MARS: Audio Generation via Multi-Channel Autoregression on Spectrograms
Eleonora Ristori, Luca Bindini, Paolo Frasconi
TL;DR
MARS reframes spectrogram-based audio generation by treating spectrograms as multi-channel images and applying next-scale autoregression with a shared tokenizer across resolutions. The core innovations are channel multiplexing (CMX), which reduces spatial resolution without data loss, and a transformer-based autoregressor that refines spectrograms from coarse to fine scales. A cross-scale tokenizer trained with a composite loss ensures consistent discrete representations, enabling efficient hierarchical generation.

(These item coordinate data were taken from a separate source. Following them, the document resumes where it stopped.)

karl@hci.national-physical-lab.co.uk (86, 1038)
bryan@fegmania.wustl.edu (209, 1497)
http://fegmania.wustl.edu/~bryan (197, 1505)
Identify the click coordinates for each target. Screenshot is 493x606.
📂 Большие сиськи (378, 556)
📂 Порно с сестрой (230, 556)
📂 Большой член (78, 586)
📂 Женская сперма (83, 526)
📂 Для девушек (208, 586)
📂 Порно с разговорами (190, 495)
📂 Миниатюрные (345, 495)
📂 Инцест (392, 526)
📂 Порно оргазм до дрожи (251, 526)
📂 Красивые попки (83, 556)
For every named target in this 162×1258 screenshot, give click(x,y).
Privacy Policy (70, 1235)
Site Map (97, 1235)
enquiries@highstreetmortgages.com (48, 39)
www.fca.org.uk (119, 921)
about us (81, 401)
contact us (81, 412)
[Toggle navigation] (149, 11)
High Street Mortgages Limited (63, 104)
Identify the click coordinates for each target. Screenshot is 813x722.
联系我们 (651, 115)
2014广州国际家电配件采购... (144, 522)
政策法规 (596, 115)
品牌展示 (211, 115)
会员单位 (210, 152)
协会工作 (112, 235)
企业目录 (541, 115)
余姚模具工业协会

On NSynth, MARS achieves competitive or superior performance across multiple reconstruction, diversity, and perceptual metrics, while maintaining favorable compute and memory characteristics, suggesting a scalable path to high-fidelity audio synthesis.
Abstract
Research on audio generation has progressively shifted from waveform-based approaches to spectrogram-based methods, which more naturally capture harmonic and temporal structures. At the same time, advances in image synthesis have shown that autoregression across scales, rather than tokens, improves coherence and detail. Building on these ideas, we introduce MARS (Multi-channel AutoRegression on Spectrograms), a framework that treats spectrograms as multi-channel images and employs channel multiplexing (CMX), a reshaping technique that lowers height and width without discarding information. A shared tokenizer provides consistent discrete representations across scales, enabling a transformer-based autoregressor to refine spectrograms from coarse to fine resolutions efficiently. Experiments on a large-scale dataset demonstrate that MARS performs comparably or better than state-of-the-art baselines across multiple evaluation metrics, establishing an efficient and scalable paradigm for high-fidelity audio generation.